(EXCERPTED TEXT begins)

SIGHTINGS



Groups Sound Red
Alert Over Smog -
'Public Health Crisis'
By Environmental News Network staff
Link
1-20-00
 
 
 
In 1999, only seven states met the Environmental Protection Agency's controversial health standard for smog and soot, according to an analysis of data from air-quality monitors across the country.
 
"Smog is causing a public health crisis, affecting people in nearly every state in the nation," said Rebecca Stanfield, an attorney with the U.S. Public Interest Research Group, which contributed to the analysis. "It's time to take aggressive action to protect public health and clean the air."
 
According to the report, "Danger in the Air," the EPA's eight-hour federal health standard for smog was exceeded at least 7,672 times in 1999. The standard is exceeded whenever and wherever an average of more than .08 parts per million of particulate matter accumulates in the air over an eight-hour period.
 
Led by the American Trucking Association, commerce and industry groups are challenging this standard. In May, a three-judge panel of the U.S. Court of Appeals for the District of Columbia ruled in favor of commerce and industry on the grounds that the process the EPA used in setting the standard is illegal. The case is pending review by the U.S. Supreme Court.
 
"Danger in the Air" also analyzed the number of times the previous one-hour standard was exceeded. That standard ".12 parts per million averaged over a one-hour period " was exceeded 592 times. In the mile-high city of Denver, Colorado, car traffic is a major contributor to air pollution.
 
Smog is formed when nitrogen oxide, emitted as a byproduct of fossil-fuel burning by automobiles and electric power plants, mixes in the air with other chemicals in the presence of sunlight and heat. Smog season generally lasts from May to September, depending on weather conditions.

(EXCERPTED TEXT ends)

▸ **REQUIREMENT 1**: In the smog article, rewrite the stretch from "According to the" through "U.S. Supreme Court.", swapping "eight-hour" for "8-hour".
▸ **REQUIREMENT 2**: According to the smog article, how many times was the EPA's eight-hour federal health standard for smog exceeded in 1999?
▸ **REQUIREMENT 3**: Write the next part of the smog article, picking up after its final sentence.
The entries that follow have no connection to the smog article.

(DATASET EXTRACT begins)

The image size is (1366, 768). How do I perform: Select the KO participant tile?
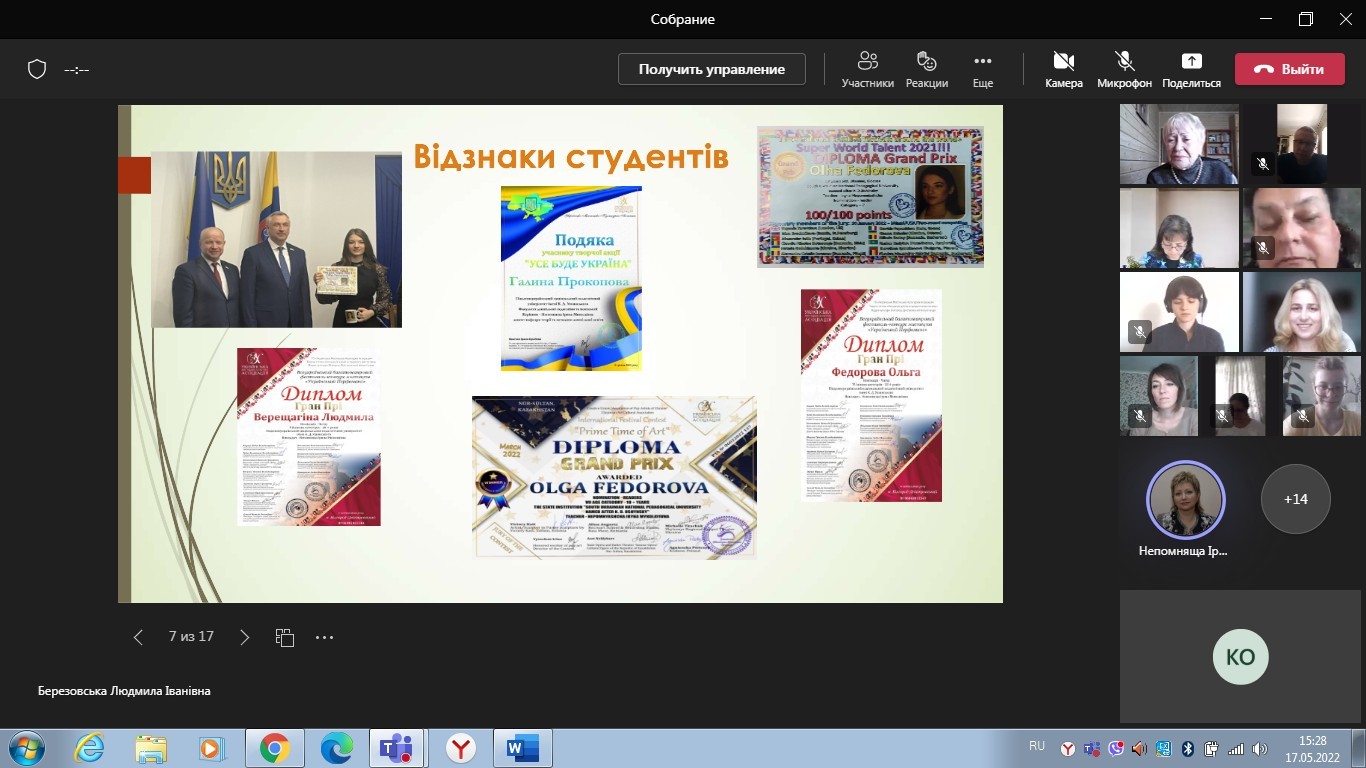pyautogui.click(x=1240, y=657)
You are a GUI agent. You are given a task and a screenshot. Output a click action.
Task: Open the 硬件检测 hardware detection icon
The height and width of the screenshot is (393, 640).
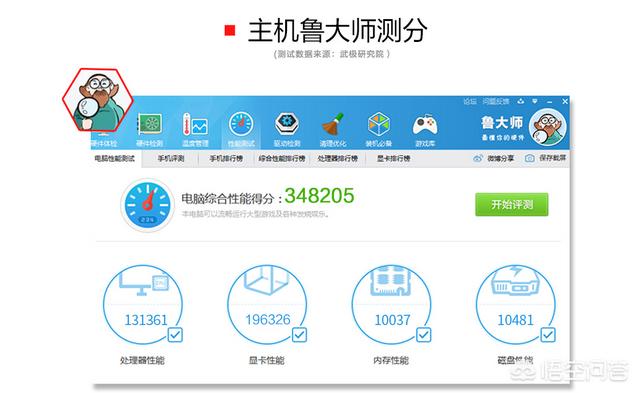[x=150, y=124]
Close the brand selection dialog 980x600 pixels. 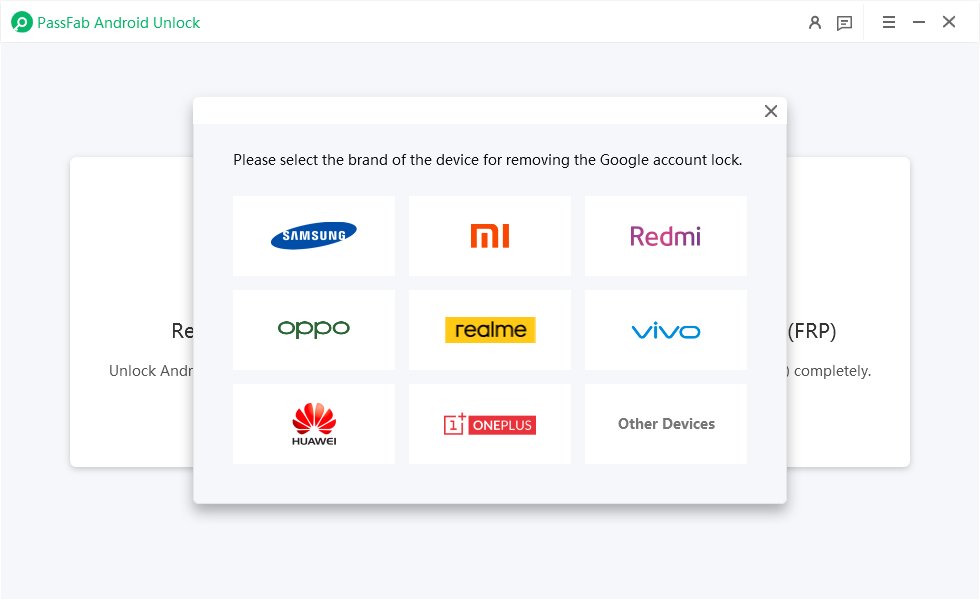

(DATASET EXTRACT ends)

▸ **ANSWER 1**:
According to the report, "Danger in the Air," the EPA's 8-hour federal health standard for smog was exceeded at least 7,672 times in 1999. The standard is exceeded whenever and wherever an average of more than .08 parts per million of particulate matter accumulates in the air over an 8-hour period.
 
Led by the American Trucking Association, commerce and industry groups are challenging this standard. In May, a three-judge panel of the U.S. Court of Appeals for the District of Columbia ruled in favor of commerce and industry on the grounds that the process the EPA used in setting the standard is illegal. The case is pending review by the U.S. Supreme Court.

▸ **ANSWER 2**: At least 7,672 times.

▸ **ANSWER 3**:
 
Smog is responsible each year for more than six million asthma attacks, 159,000 emergency-room visits and 53,000 hospitalizations, according to a report issued in October 1999 by Abt Associates of Cambridge, Massachusetts. "We think the [new] standard should be enforced," said Stanfield.
 
Whether or not this comes to pass, the U.S. Public Interest Research Group and the Clean Air Network say Congress and the EPA can take other action to clean up the air.
 
One step already has been taken. On Dec. 21, 1999, the EPA adopted regulations aimed at making conventional passenger cars, including sport-utility vehicles, 90-percent cleaner by the year 2004.
 
Stanfield sees encouraging signs in the campaign to clean up the country's air. Five bills currently in the U.S. Senate and House of Representatives promote clean air. One aim of the legislation is to get rid of a loophole that allows old, coal-fired power plants to emit four to 10 times as many pollutants as newer power plants.
 
"All bills will save tens of thousands of lives each year, prevent millions of unnecessary illnesses and help to protect our local and global ecosystems," the researchers write in their report.